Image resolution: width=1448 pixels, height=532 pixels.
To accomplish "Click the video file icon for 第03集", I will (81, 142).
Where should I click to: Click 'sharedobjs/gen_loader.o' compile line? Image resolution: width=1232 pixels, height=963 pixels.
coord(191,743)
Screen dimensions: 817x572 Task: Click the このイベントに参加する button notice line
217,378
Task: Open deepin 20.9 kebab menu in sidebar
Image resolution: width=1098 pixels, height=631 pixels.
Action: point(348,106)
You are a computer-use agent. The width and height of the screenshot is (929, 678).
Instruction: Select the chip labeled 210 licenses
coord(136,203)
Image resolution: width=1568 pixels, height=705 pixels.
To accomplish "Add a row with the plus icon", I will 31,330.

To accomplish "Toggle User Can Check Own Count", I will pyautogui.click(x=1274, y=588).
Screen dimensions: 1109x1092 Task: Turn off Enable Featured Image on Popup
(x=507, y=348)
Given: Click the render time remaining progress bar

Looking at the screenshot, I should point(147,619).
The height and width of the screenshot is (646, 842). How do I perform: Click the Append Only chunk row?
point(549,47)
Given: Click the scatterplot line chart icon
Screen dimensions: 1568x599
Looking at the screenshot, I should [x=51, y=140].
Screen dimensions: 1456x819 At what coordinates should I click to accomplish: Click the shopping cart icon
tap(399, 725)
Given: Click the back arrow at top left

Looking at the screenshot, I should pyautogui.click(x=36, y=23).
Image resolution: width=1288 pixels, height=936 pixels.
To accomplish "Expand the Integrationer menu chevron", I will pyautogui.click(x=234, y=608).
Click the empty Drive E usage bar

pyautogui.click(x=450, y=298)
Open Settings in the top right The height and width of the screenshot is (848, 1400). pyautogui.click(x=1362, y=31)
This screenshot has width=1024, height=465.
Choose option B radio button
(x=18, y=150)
+ + + + + + +
Lay out the lines of the records between the line containing "Screen dimensions: 817x572" and the line containing "Action: point(348,106)", inclusive, as a Markdown table with the columns Row and Line. Leave out any blank lines.

| Row | Line |
|---|---|
| 1 | Screen dimensions: 817x572 Task: Click the このイベントに参加する button notice line |
| 2 | 217,378 |
| 3 | Task: Open deepin 20.9 kebab menu in sidebar |
| 4 | Image resolution: width=1098 pixels, height=631 pixels. |
| 5 | Action: point(348,106) |